TO DO
There is one span to output from the data below: the lines starting at the line with "Click the cycling" and ending at the line with "Click the Refresh toolbar icon This". Output it exactly, ends included, nothing more.

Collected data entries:
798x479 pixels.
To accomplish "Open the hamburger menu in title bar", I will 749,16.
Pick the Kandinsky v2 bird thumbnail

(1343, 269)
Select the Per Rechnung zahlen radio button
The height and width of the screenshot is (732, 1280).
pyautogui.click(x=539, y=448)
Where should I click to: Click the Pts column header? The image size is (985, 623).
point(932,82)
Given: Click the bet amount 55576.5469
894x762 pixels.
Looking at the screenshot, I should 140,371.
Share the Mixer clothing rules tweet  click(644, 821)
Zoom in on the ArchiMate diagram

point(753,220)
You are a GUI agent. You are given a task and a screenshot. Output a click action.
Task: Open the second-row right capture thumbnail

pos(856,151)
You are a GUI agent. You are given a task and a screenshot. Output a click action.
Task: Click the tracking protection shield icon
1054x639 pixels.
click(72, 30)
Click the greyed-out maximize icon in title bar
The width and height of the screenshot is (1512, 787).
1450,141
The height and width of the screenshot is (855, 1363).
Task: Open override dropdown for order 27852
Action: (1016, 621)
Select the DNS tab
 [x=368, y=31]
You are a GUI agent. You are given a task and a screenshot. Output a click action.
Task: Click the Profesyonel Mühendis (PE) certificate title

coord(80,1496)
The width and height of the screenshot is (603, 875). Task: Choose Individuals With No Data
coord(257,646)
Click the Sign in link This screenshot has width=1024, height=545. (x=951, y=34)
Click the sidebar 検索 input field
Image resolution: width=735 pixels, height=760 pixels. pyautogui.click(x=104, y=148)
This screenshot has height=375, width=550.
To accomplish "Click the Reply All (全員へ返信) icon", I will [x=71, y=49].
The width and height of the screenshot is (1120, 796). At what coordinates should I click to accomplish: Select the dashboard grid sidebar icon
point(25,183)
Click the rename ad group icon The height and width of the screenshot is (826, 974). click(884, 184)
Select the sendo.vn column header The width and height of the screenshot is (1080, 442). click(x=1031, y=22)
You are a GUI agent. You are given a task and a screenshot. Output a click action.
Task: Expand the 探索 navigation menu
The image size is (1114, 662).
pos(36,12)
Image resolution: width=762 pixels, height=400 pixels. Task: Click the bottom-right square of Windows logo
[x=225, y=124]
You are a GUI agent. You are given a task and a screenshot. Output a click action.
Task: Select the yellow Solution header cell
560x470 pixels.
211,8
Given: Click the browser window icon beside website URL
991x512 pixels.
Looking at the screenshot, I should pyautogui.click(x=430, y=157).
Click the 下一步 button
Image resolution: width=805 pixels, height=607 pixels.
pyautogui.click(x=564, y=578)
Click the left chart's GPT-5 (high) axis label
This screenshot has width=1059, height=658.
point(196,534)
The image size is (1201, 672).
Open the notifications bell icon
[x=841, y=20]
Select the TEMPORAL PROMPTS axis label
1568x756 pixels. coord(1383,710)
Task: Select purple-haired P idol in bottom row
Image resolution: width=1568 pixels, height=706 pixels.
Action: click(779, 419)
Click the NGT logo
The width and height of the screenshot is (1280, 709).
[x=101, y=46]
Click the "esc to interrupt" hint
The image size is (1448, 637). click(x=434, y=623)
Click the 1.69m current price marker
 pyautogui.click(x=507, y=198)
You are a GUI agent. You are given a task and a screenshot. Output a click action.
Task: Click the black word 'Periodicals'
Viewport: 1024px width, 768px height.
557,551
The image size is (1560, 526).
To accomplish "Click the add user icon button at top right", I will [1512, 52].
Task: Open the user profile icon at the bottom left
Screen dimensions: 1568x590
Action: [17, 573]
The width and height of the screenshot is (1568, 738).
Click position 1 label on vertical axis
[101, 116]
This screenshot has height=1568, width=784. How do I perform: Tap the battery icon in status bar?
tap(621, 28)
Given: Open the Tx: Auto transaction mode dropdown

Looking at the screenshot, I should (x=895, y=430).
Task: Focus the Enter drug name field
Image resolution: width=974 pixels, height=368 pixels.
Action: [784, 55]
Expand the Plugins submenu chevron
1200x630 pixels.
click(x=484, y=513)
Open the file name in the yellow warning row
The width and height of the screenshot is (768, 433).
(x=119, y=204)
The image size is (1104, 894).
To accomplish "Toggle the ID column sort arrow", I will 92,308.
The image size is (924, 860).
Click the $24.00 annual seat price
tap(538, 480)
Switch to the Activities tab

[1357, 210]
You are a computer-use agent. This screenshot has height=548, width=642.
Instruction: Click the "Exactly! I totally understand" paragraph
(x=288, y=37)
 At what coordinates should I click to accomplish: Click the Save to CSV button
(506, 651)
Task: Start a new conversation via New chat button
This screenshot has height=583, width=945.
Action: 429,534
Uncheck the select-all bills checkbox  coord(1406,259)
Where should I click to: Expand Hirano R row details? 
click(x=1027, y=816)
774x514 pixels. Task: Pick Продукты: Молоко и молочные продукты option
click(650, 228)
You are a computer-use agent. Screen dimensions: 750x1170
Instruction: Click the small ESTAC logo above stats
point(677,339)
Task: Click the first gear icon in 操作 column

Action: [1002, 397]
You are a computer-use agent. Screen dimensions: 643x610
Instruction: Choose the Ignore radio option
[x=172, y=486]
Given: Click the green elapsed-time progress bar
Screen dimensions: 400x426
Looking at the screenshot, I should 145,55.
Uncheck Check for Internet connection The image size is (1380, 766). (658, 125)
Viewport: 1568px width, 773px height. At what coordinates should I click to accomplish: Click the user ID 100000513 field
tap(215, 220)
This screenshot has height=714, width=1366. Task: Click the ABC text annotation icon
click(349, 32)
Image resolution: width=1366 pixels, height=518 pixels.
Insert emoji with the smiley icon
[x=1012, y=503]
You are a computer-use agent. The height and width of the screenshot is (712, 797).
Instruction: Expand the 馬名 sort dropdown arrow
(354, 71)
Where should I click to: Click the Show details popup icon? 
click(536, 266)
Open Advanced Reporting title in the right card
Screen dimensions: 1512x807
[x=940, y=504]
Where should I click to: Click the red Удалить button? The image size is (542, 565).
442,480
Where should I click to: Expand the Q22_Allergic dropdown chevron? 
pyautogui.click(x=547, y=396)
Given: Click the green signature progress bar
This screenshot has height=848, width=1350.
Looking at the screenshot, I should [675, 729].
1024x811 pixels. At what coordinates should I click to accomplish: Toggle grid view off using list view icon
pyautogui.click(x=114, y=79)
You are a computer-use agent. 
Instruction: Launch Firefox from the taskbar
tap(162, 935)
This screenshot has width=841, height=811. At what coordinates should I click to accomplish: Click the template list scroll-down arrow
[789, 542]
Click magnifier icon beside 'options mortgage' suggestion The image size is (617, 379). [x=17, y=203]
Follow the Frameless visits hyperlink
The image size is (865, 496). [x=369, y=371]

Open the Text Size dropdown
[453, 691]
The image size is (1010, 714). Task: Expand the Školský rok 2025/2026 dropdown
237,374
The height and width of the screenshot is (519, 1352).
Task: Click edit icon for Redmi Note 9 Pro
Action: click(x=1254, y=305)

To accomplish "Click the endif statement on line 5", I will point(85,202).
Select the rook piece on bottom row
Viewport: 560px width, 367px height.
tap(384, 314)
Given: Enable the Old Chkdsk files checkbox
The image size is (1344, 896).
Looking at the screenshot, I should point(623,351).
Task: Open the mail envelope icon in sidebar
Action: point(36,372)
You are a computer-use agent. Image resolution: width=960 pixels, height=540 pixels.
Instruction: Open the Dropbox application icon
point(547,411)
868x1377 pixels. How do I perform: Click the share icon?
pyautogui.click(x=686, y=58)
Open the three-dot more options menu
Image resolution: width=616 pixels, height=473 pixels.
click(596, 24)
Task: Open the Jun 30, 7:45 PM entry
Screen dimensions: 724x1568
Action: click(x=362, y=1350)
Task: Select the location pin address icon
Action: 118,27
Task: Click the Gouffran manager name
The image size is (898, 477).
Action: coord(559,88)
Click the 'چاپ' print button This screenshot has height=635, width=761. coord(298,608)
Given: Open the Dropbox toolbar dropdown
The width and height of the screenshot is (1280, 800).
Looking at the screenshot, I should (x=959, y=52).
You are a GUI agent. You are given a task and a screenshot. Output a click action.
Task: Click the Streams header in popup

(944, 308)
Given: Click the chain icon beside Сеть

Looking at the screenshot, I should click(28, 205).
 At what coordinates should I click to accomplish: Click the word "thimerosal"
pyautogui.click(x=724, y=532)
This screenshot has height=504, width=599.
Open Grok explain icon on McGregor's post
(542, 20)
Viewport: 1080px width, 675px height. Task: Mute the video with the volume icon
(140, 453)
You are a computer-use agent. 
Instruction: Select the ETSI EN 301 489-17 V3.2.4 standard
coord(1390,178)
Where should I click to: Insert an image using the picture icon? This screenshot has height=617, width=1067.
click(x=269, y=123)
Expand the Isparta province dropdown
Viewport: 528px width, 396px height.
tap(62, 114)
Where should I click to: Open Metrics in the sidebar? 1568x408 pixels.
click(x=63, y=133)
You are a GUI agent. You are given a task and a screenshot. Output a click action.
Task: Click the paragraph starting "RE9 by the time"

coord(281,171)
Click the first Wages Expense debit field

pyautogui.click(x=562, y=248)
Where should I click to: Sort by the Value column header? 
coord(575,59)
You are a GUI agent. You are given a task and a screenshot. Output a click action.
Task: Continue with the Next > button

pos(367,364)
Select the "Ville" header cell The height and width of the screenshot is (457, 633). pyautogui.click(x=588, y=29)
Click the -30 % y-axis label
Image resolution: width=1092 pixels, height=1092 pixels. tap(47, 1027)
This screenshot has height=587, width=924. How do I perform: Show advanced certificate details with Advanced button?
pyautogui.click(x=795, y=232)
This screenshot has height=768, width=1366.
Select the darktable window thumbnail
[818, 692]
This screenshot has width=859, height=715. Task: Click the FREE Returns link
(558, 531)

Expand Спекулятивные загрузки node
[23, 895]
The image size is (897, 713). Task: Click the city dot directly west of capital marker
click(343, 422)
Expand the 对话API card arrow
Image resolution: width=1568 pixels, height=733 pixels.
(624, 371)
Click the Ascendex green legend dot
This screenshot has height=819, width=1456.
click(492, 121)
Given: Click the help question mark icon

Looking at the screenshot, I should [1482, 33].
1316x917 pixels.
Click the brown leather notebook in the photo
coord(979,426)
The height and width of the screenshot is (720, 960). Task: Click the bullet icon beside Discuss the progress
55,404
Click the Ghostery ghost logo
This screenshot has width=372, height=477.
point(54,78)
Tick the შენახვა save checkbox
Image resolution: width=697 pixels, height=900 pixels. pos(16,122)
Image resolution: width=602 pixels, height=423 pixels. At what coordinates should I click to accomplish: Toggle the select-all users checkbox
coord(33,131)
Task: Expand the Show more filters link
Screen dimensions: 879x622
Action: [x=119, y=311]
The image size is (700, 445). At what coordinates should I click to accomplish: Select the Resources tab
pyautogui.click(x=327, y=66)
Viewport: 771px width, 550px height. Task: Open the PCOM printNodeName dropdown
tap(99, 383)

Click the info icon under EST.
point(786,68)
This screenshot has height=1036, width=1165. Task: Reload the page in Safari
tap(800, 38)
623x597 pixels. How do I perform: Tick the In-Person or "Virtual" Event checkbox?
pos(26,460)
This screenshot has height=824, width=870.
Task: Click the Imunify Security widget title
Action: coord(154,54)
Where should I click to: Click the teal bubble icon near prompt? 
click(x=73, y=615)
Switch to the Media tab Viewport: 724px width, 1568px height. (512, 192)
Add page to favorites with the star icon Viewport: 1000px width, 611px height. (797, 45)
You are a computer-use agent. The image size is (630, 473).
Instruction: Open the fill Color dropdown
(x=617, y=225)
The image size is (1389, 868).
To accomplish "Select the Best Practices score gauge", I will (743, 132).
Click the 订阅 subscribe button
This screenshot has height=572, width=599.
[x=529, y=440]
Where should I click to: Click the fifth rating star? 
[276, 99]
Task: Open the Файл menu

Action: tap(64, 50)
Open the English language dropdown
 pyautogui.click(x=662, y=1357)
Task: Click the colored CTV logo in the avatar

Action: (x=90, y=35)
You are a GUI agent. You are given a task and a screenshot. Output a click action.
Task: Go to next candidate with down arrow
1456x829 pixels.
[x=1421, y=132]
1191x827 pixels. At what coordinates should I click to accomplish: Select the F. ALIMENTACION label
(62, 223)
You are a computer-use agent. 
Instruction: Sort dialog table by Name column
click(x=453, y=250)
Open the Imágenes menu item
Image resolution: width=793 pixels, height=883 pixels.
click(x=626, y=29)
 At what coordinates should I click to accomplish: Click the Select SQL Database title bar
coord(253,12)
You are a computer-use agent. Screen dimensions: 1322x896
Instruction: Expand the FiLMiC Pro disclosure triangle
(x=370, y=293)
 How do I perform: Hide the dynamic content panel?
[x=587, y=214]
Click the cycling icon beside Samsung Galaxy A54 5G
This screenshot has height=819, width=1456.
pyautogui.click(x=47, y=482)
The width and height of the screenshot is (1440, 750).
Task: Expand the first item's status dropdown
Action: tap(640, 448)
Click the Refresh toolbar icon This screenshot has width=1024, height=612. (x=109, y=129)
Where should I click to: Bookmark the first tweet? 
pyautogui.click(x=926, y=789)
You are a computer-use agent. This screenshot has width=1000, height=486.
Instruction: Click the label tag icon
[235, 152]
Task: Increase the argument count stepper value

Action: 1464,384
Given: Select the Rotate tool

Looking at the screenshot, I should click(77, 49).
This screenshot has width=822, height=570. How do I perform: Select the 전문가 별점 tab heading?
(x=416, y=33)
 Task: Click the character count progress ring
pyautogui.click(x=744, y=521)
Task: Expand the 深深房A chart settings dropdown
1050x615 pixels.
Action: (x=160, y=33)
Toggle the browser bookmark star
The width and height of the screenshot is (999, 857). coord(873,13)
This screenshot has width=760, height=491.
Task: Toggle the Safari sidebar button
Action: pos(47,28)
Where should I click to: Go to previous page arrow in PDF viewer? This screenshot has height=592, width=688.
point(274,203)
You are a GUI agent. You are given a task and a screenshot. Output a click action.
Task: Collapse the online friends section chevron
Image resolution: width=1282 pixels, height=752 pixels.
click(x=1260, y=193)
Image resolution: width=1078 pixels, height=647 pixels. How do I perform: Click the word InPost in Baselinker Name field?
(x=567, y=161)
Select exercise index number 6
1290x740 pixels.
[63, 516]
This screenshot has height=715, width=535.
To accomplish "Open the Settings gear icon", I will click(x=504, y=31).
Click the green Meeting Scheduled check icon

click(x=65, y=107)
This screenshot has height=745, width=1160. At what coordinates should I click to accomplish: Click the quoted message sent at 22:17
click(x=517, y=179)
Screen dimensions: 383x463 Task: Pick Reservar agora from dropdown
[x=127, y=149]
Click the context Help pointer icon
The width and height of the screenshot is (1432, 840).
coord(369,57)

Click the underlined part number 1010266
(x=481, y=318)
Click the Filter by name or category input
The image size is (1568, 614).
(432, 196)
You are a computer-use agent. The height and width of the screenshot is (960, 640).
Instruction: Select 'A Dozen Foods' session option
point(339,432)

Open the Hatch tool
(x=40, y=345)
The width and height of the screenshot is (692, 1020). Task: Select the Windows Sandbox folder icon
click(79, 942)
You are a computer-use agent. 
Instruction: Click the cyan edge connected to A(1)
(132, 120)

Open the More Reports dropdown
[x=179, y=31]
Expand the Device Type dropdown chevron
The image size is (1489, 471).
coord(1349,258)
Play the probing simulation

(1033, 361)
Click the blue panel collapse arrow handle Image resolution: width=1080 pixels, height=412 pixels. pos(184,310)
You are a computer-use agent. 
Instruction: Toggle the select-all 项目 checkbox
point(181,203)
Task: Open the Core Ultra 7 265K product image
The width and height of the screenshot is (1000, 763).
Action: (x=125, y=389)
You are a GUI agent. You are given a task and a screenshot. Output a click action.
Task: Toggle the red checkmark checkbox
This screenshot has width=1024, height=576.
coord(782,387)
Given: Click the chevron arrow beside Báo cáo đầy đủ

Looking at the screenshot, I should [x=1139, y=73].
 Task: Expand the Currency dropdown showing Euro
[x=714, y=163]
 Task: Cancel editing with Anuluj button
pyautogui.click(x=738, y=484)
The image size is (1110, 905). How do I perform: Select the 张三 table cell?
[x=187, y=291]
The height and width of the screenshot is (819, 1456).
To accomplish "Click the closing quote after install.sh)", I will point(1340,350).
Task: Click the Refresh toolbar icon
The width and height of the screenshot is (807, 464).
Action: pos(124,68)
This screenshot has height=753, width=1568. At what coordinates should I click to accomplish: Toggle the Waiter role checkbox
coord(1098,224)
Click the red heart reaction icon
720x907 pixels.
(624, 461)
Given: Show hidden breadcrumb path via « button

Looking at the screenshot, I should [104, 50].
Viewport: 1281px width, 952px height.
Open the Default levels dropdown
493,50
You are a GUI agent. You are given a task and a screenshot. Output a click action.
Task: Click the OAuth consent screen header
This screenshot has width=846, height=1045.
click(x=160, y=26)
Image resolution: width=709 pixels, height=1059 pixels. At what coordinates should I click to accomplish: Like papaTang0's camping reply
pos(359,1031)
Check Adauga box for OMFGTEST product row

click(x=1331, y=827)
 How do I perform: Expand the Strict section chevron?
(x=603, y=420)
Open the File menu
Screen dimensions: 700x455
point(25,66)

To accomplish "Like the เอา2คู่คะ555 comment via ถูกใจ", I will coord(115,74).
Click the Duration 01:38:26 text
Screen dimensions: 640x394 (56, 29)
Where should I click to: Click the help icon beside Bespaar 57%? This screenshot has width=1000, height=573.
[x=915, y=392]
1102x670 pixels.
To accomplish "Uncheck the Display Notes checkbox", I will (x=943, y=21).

ANSWER FOR THE TASK
Click the cycling icon beside Samsung Galaxy A54 5G
This screenshot has height=819, width=1456.
pyautogui.click(x=47, y=482)
The width and height of the screenshot is (1440, 750).
Task: Expand the first item's status dropdown
Action: tap(640, 448)
Click the Refresh toolbar icon This screenshot has width=1024, height=612. (x=109, y=129)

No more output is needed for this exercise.